スモークテスト自動化におけるROIの試算

 「スモークテスト」とは、ビルド後に実行する、テストを開始すべきかどうか判断するためのテストです。極力短い時間で重要な機能をテストするようにテスト範囲が絞り込まれています。

テストを内製化し、手動と自動でエンジニア単価が同一の場合

 冒頭で紹介した式を使って、下記のような仮定でスモークテスト自動化のROIを求めてみましょう。

※以降の試算では、エンジニアのコストに関しては1カ月は20日、1日8時間労働としています。

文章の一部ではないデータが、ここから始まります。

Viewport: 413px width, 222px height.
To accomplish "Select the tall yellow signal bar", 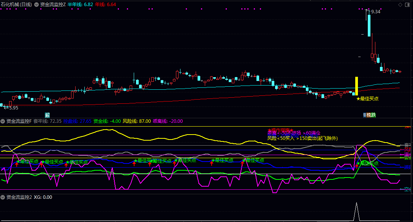I will [x=356, y=86].
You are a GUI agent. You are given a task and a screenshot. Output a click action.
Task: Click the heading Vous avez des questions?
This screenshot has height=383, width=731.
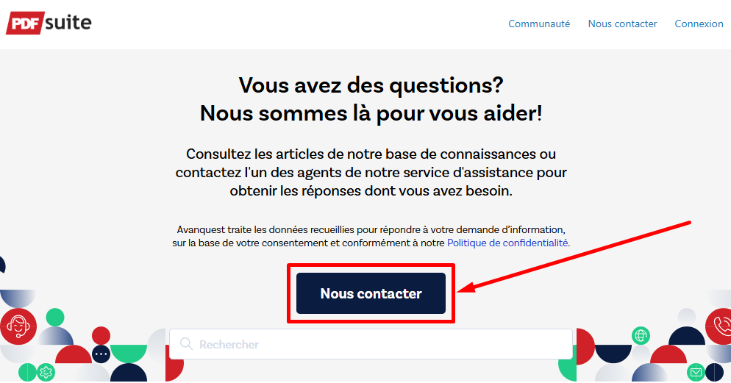pos(371,85)
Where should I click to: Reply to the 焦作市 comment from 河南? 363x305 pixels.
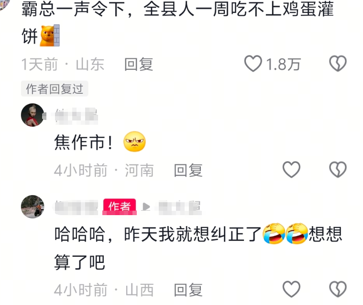pos(188,170)
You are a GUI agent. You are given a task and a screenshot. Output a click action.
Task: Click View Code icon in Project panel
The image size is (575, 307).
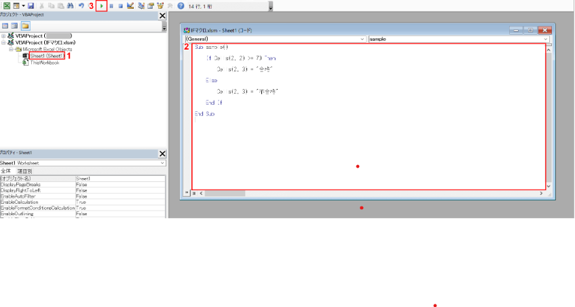pyautogui.click(x=5, y=25)
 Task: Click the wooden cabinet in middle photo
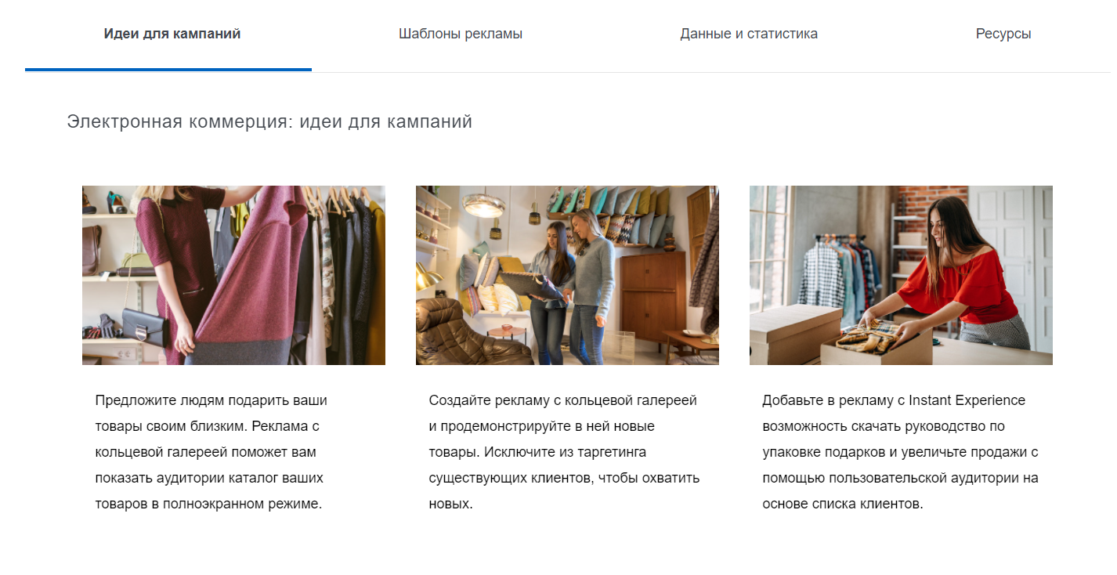[x=652, y=290]
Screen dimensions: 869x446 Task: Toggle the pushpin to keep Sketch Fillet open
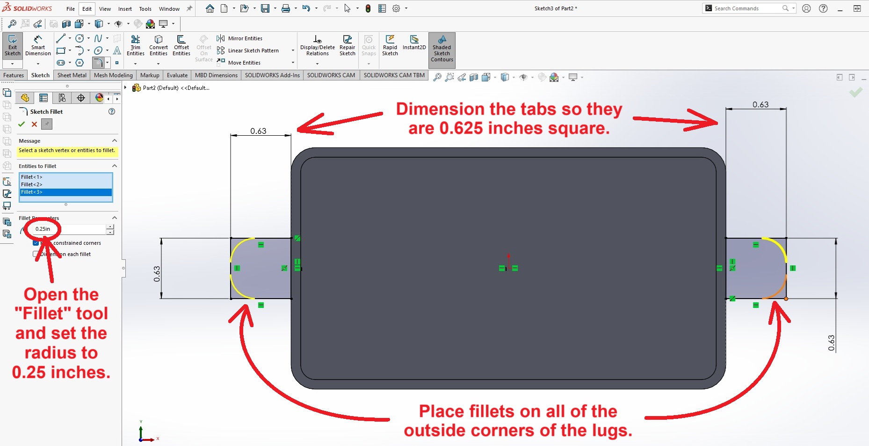47,124
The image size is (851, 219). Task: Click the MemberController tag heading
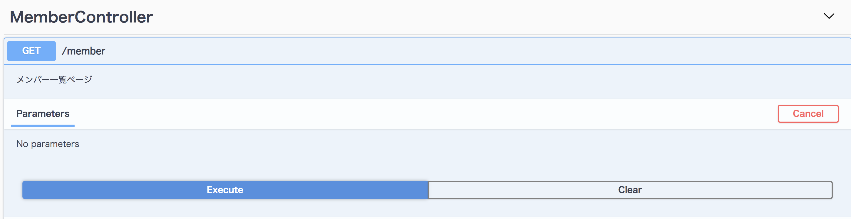81,17
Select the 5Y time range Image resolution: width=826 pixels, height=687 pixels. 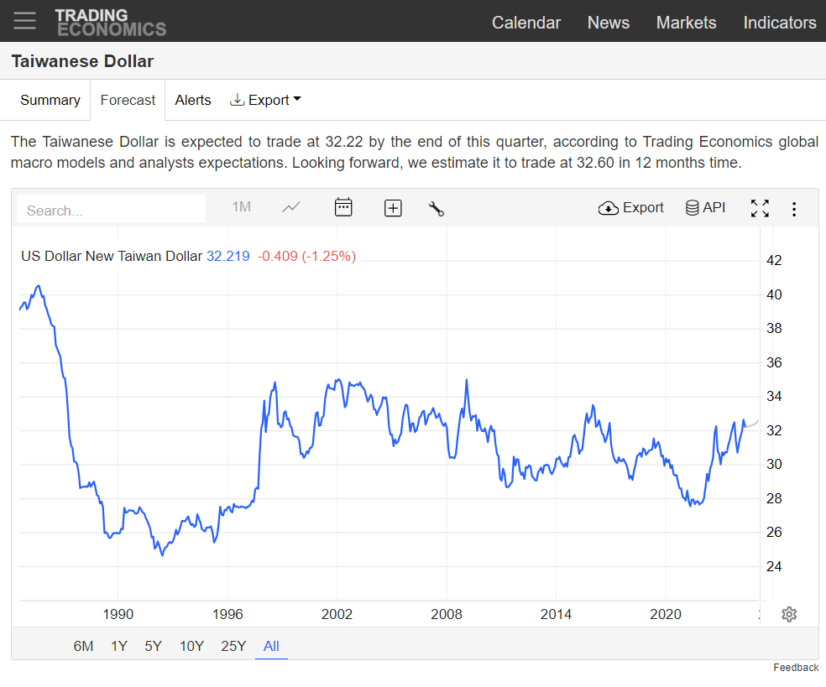[153, 646]
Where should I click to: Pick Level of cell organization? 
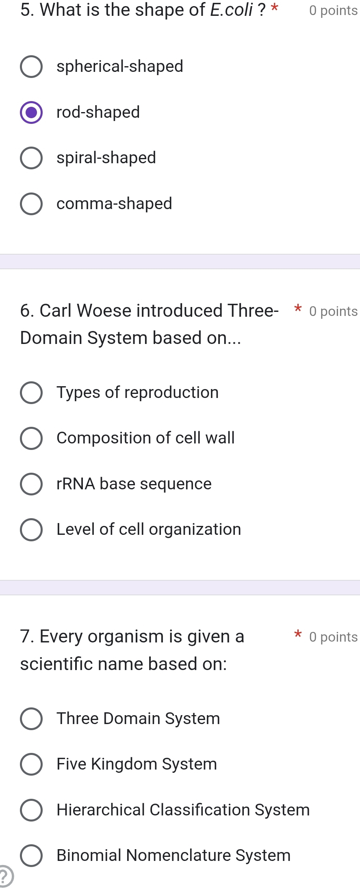(31, 530)
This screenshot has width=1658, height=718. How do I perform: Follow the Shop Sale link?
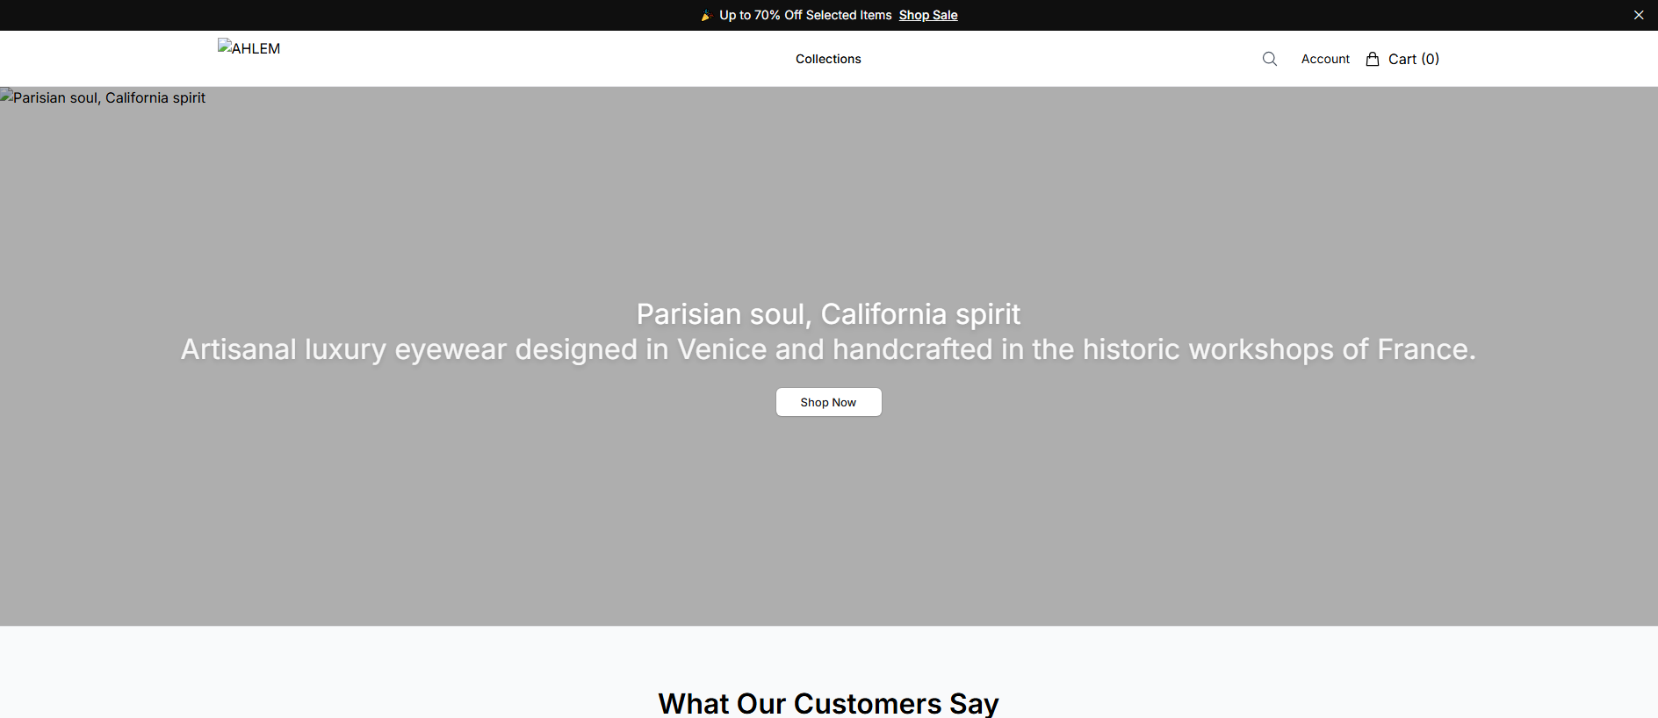coord(928,15)
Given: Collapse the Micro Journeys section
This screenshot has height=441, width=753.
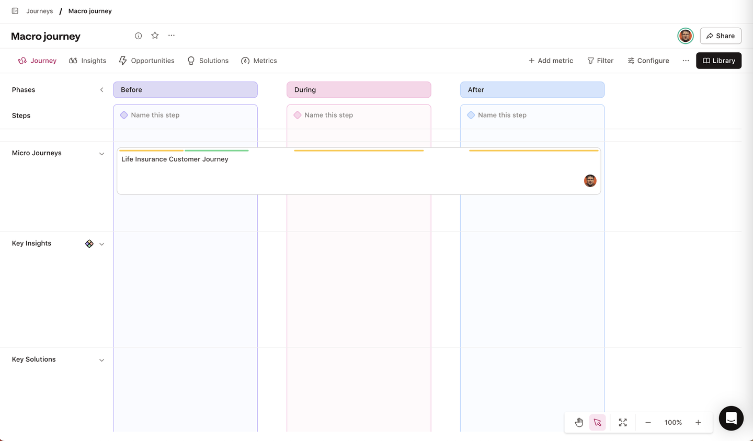Looking at the screenshot, I should [x=102, y=154].
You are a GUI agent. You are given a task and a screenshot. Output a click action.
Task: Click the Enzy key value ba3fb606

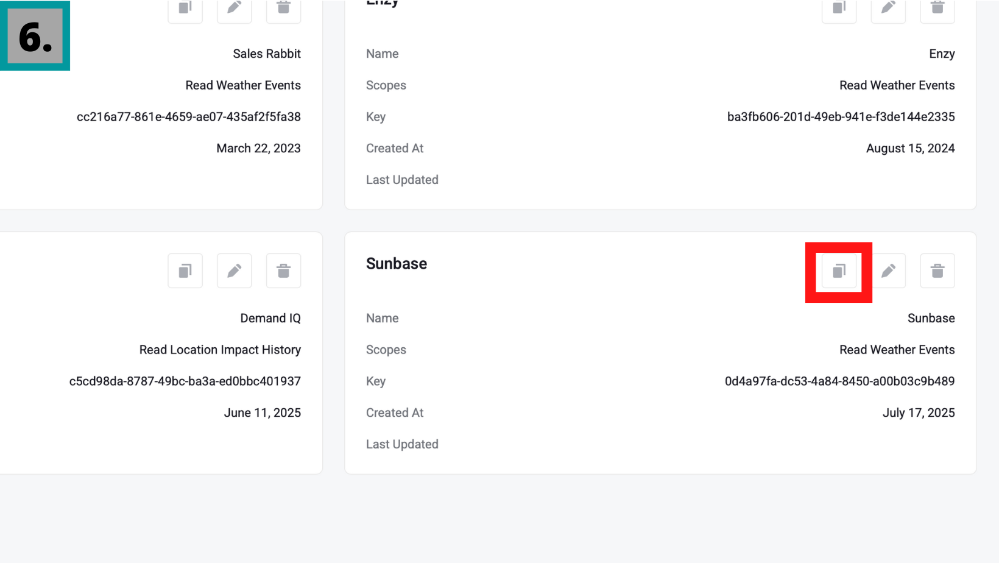841,117
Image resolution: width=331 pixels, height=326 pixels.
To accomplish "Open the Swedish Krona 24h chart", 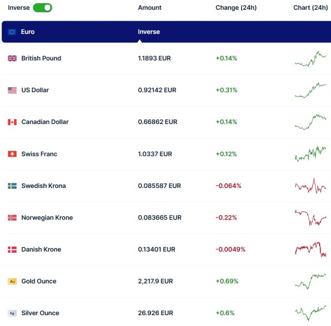I will pos(310,186).
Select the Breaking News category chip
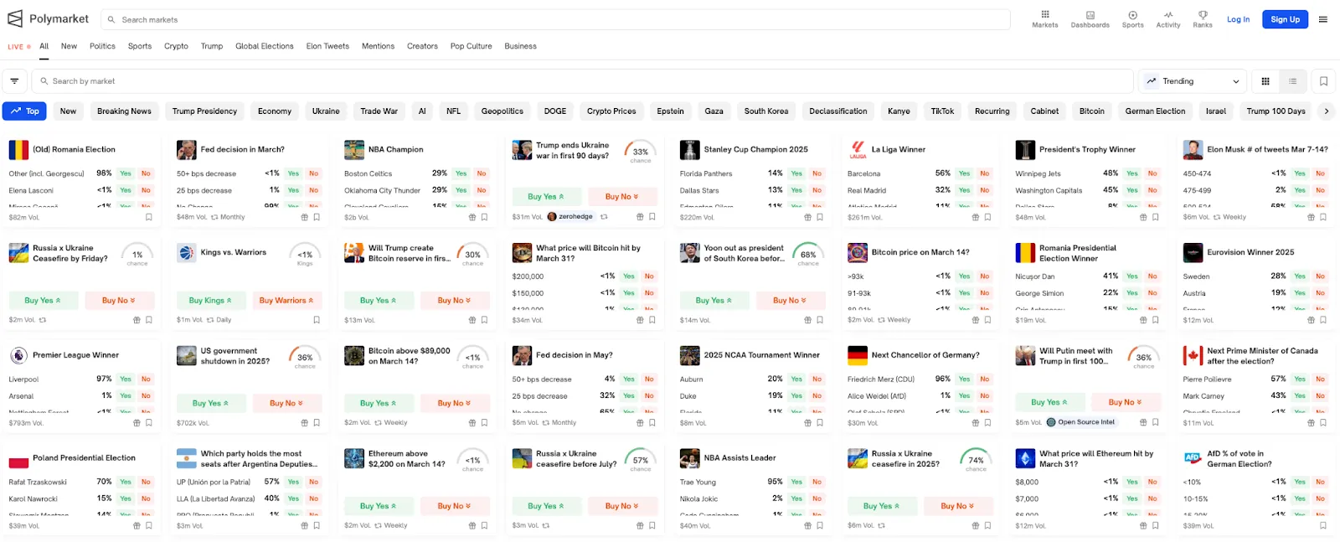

  • 試算対象期間「t」としては6カ月(125日)と18カ月(375日)を選ぶ
  • 手動テスト、自動テストのいずれのエンジニア単価も1年当たり960万円=1カ月当たり80万円=1日当たり4万円=1時間当たり5000円とする
  • 手動テストでは設計に5日、実行に2時間かかる
  • 1日に1回ビルドを実施し、テストを実行する(週に5回)
  • 自動テストは設計と実装に15日かかり、実行は自動であるため、コストゼロとする
  • 手動テストは半分のみを1日1時間で実行し、残り半分を次の日に1時間実行する(ビルドごとには半分しか実行しない)
  • 自動テストには追加ハードウェア(10万円)が必要で、減価償却期間は3年(36カ月)とする
  • 自動テストは、25回実行するごとに1回、1日間のメンテナンスが必要

■利益

ΔB(t) = Σ(自動テストによる固定費の削減分)(t) + Σ(n2回手動テストを実施した場合の変動費)(t) - Σ(n1回自動テストを実施した場合の変動費)(t)
Σ(自動テストによる固定費の削減分)(t) = なし
Σ(n2回手動テストを実施した場合の変動費)(t) = 1時間当たりのエンジニア単価 * 手動テストの1日の実行時間 * 日数
Σ(n1回自動テストを実施した場合の変動費)(t) = 自動テストの実行コスト * 日数

 具体的な値を代入すると、下記のようになります。

ΔB(6カ月) = 0 + (5,000 * 1 * 125) - (0 * 125) = 5,000 * 125 = 625,000(円)
ΔB(18カ月) = 0 + (5,000 * 1 * 375) - (0 * 375) = 5,000 * 375 = 1,875,000(円)円

■コスト

ΔC(t) = Σ(自動テストによる固定費の増加分)(t) + Σ(自動テストの開発費) - Σ(手動テストの開発費) + Σ(自動テストのメンテナンスコスト) (n1/N)
Σ(自動テストによる固定費の増加分)(t) = 3年間のハードウェアのコスト * (経過年数 / 3) = 3年間のハードウェアのコスト * (経過月数 / 36)
Σ(自動テストの開発費) = 自動テストの設計と実装の日数 * 1日当たりのエンジニア単価
Σ(手動テストの開発費) = 手動テストの設計と実装の日数 * 1日当たりのエンジニア単価
Σ(自動テストのメンテナンスコスト) = 1日当たりのエンジニア単価 * 自動テストの実行日数 / メンテナンスが必要になるまでの自動テストの平均実行回数

 具体的な値を代入すると、下記のようになります。

ΔC(6カ月) = 100,000 * (6/36) + 15 * 40,000 - (5 * 40,000) + 40,000 * (125/25) = 616,666(円)
ΔC(18カ月) = 100,000 * (18/36) + 15 * 40,000 - (5 * 40,000) + 40,000 * (375/25) = 1,050,000(円)

■ROI

ROI(t) = ΔB(t) / ΔC(t)
ROI(6カ月) = 625,000 / 616,666 = 1.013(→損益分岐点)
ROI(18カ月) = 1,875,000 / 1,050,000 = 1.786(→80%リターン)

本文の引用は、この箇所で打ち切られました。